- [Written instruction]
Quote the entries below word for word, beginning at the line that contains "Image resolution: width=700" and stopping after the line that contains "point(172,412)". Leave the pictures out.
═══ Provided information ═══
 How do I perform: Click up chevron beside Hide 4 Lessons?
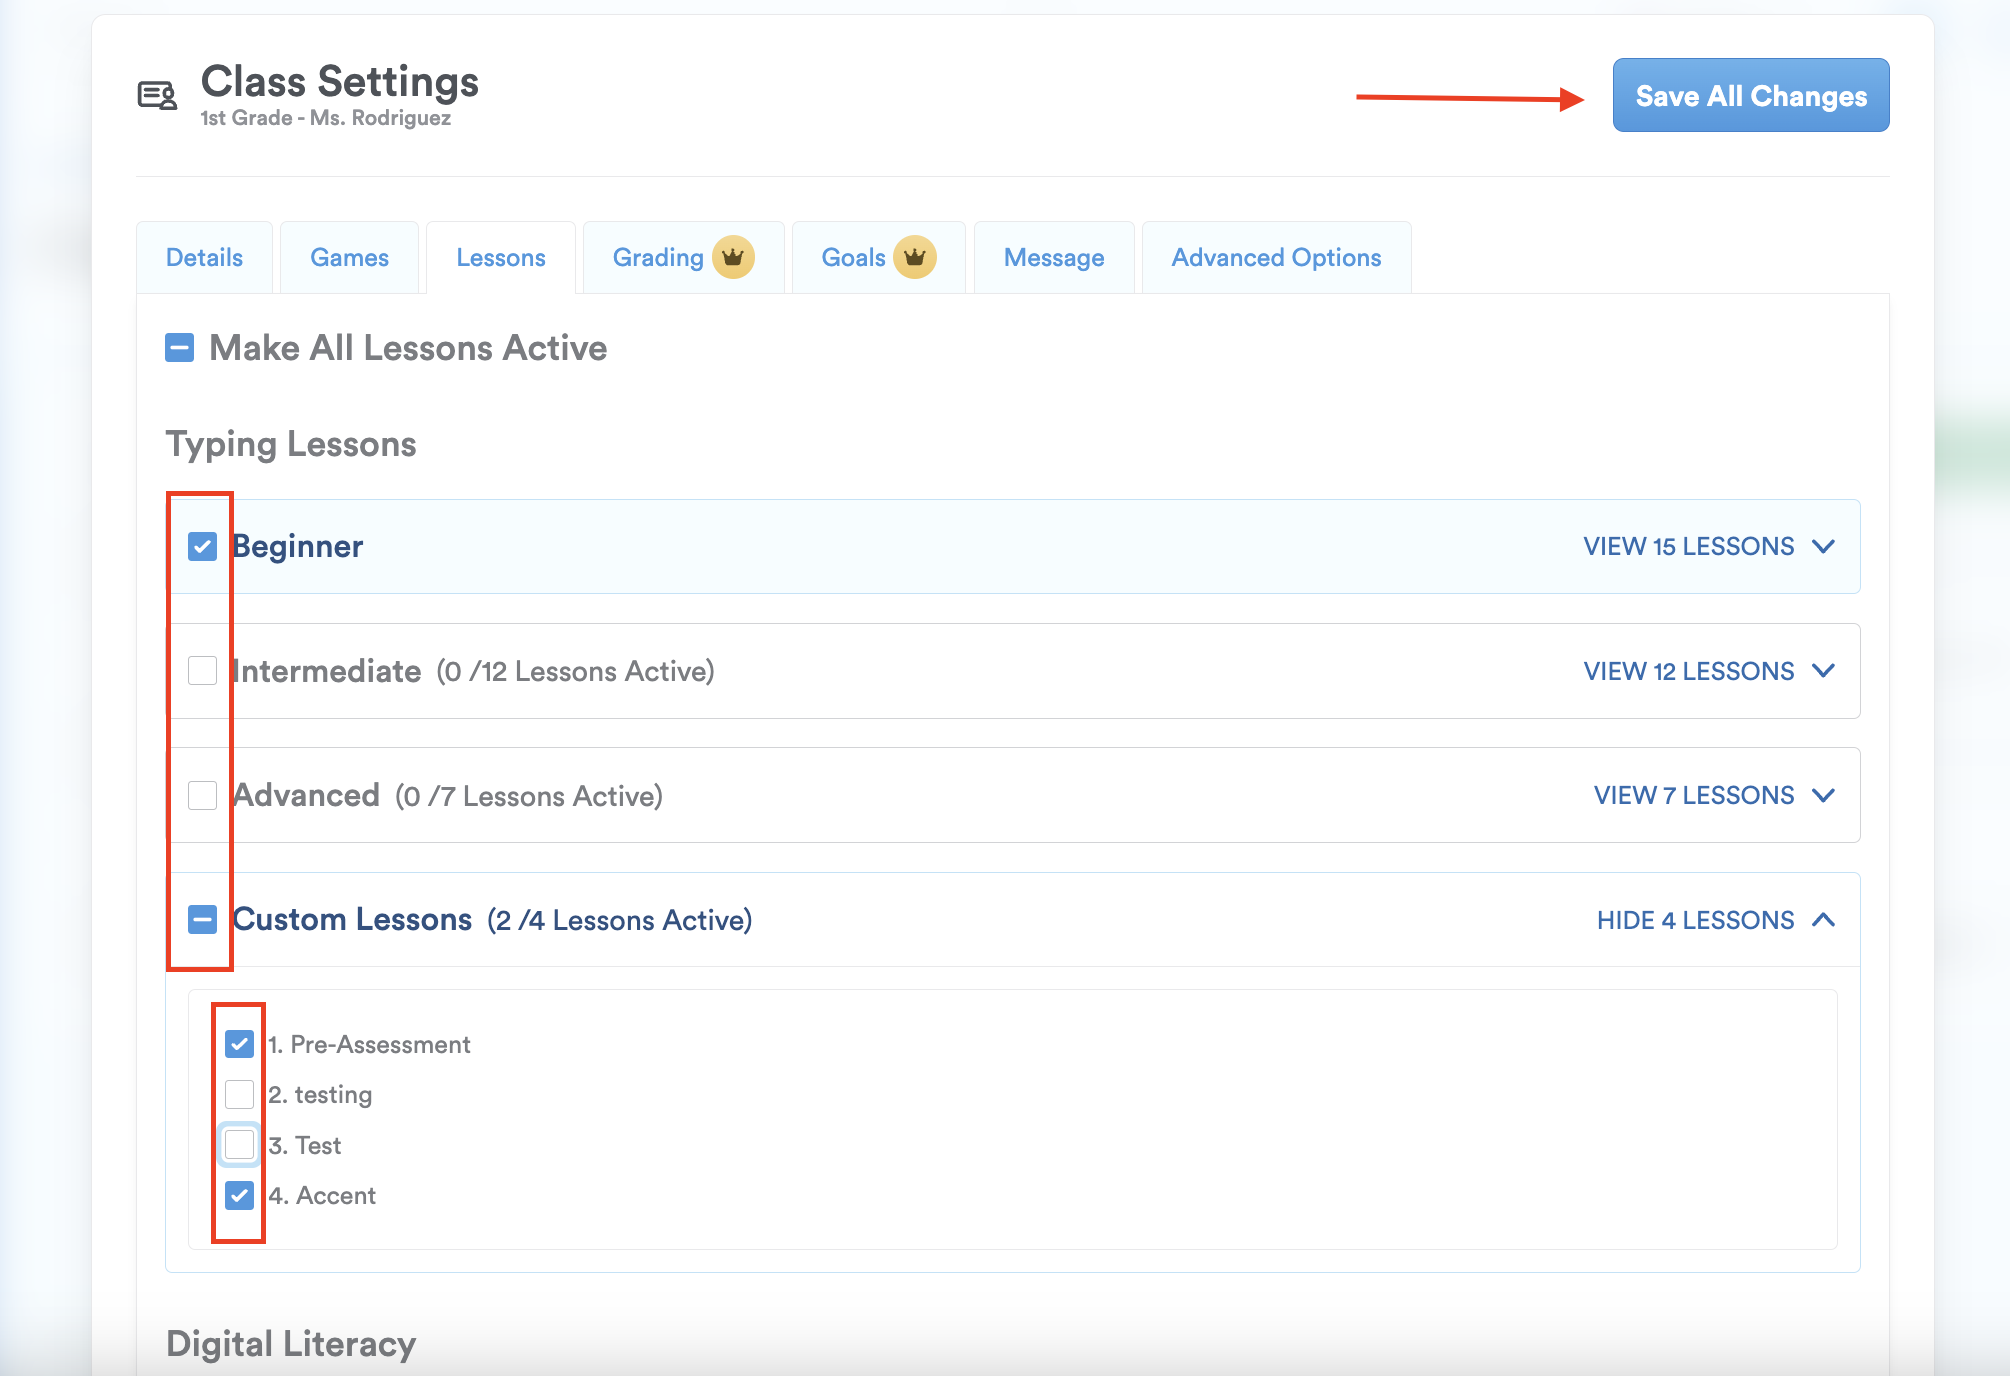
═══
═══ Provided information ═══
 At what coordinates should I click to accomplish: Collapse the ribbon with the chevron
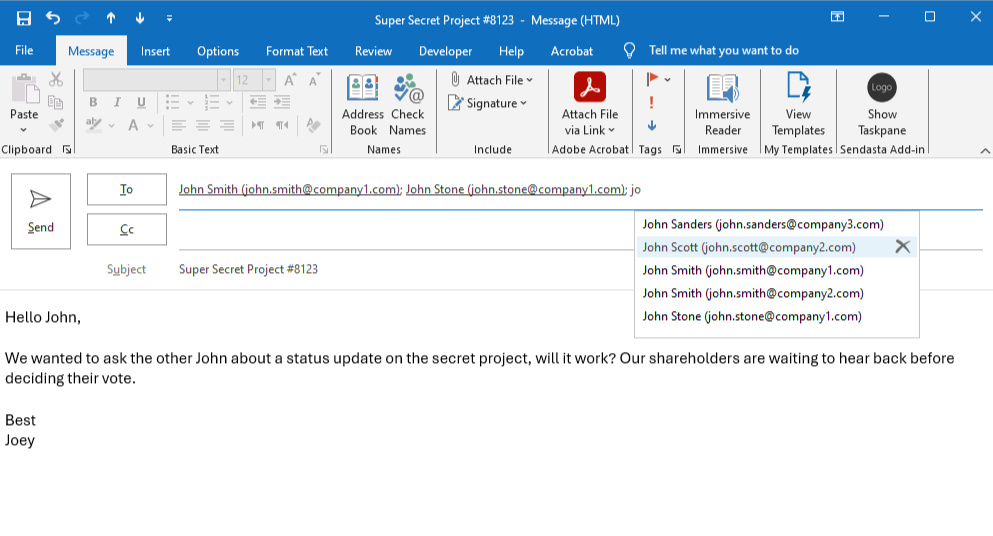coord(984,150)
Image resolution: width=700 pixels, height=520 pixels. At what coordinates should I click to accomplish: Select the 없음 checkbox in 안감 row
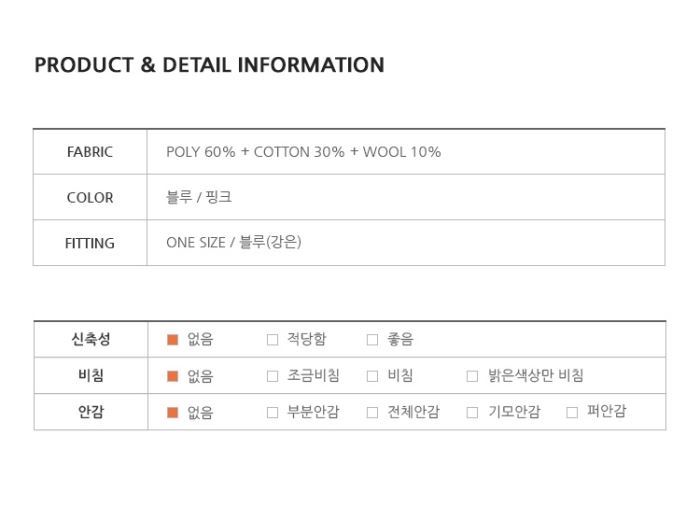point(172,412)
═══
- [Solution for this task]
Image resolution: width=700 pixels, height=520 pixels. At what coordinates should I click to accomplish: Select the 없음 checkbox in 안감 row
point(172,412)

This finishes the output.